Blackburn Times 21st December 1922

THE LATE REUBEN SANKEY

The death of Mr Reuben Sankey, of Abbey Village, near Chorley, removes one of the best known figures in Methodism in mid-Lancashire. Few men have given their lives so devotedly to the cause as did this grand old man, and to have laboured at one church for seventy years is surely a record, more especially when fifty out of those seventy have been spent in the position of superintendent of the Sunday School.

Under very peculiar circumstances, Reuben Sankey came to Abbey Village as a lad in his teens, and at once connected himself to with the little band of United Methodists. He had tramped all the way from Preston, driven away from his native town in search of bread by the cotton panic. He was but a humble mill lad, but he had his heart for Christian work, and when he set out on his lonely travel, he took with him a reference Bible - a memento of the Sunday School he had attended. The Bible constituted all his worldly possessions. When at last he reached Abbey village, footsore and hungry, he made his usual request for work, and was successful in securing a job at the spinning-room.

From that time onward , he laboured at a task in the Sunday School which will bear fruit for long years to come.
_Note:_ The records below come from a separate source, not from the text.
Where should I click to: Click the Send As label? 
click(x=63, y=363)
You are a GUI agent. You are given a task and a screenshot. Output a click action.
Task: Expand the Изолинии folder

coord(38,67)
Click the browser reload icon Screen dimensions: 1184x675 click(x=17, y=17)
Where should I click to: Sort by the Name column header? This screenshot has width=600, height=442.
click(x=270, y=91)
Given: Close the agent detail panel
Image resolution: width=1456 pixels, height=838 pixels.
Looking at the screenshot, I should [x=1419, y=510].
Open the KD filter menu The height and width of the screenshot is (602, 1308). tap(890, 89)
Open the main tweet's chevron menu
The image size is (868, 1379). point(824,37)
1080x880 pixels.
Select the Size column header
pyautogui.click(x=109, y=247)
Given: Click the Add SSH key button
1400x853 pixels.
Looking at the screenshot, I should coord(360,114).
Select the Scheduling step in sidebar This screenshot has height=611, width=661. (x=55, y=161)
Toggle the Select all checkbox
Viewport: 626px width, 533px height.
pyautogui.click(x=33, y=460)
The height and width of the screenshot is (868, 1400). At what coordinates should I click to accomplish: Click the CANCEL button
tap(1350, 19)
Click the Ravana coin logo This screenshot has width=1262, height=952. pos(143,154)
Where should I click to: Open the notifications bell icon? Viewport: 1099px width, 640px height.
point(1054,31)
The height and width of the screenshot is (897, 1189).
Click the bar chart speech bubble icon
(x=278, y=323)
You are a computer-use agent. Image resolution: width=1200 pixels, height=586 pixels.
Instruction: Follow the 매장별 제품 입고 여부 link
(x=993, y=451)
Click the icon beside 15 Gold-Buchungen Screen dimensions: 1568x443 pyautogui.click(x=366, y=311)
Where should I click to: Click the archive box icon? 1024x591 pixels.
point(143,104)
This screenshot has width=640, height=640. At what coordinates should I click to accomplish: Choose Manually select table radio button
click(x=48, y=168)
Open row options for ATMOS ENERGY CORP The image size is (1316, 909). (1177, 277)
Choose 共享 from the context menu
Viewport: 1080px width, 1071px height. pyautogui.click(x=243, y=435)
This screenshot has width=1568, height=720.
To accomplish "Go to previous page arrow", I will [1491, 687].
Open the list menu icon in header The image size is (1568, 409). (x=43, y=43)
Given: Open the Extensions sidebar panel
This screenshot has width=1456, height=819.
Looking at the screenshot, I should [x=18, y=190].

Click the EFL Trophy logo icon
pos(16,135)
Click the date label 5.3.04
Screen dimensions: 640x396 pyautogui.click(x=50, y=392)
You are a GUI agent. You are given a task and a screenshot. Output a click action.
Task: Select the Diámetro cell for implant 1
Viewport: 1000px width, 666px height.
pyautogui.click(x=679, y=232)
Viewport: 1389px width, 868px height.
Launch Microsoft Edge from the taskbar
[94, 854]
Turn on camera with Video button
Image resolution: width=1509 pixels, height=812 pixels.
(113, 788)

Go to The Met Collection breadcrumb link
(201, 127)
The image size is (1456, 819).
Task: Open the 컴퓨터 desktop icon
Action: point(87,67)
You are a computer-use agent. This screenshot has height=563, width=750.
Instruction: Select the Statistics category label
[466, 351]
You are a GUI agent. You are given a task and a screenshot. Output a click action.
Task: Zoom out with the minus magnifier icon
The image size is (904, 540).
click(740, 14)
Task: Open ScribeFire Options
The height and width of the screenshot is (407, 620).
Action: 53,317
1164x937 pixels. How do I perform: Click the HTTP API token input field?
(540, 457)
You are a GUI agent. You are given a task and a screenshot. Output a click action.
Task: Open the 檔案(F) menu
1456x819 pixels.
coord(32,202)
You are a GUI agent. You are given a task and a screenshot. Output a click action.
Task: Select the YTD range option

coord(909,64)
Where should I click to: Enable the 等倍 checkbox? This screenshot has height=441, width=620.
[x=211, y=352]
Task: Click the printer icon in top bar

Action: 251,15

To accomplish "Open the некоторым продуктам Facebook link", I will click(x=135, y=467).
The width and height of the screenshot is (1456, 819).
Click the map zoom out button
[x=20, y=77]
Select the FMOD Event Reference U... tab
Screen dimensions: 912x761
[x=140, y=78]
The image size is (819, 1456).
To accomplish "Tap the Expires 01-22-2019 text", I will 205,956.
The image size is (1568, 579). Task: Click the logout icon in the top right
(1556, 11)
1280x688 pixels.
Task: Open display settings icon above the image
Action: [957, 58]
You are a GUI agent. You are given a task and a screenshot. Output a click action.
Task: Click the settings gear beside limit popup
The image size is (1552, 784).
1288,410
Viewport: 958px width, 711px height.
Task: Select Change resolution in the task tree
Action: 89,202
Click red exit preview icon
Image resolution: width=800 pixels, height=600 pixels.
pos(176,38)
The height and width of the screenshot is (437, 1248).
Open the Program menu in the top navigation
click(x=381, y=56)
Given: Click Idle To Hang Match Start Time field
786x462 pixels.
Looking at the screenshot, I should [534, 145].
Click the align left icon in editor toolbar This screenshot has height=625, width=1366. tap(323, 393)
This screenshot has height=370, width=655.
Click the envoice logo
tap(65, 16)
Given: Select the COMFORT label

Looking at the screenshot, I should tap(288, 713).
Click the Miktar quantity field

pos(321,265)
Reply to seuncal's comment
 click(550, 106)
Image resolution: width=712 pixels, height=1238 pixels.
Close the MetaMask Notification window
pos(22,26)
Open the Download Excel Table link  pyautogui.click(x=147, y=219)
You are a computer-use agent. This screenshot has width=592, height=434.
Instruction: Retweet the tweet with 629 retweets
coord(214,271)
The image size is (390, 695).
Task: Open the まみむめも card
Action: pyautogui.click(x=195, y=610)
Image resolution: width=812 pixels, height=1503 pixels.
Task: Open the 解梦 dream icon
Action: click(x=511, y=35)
First as a teacher, then superintendent, he at length became the father of the local United Methodist Chapel, and put into his work such enthusiasm that the little flock of scholars gradually grew, and more commodious premises had to be erected. "Reuben Sankey" came to be a household word in that little community.

It is only a short time ago since old age - he was 87- compelled him to remain at home, and when the end came peacefully last week, the whole village felt it had lost its friend and guide. Not a house was there which had not its blind drawn, and Reuben Sankey was carried to his grave with great manifestations of sorrow, by the men women and children whose lives he had enriched.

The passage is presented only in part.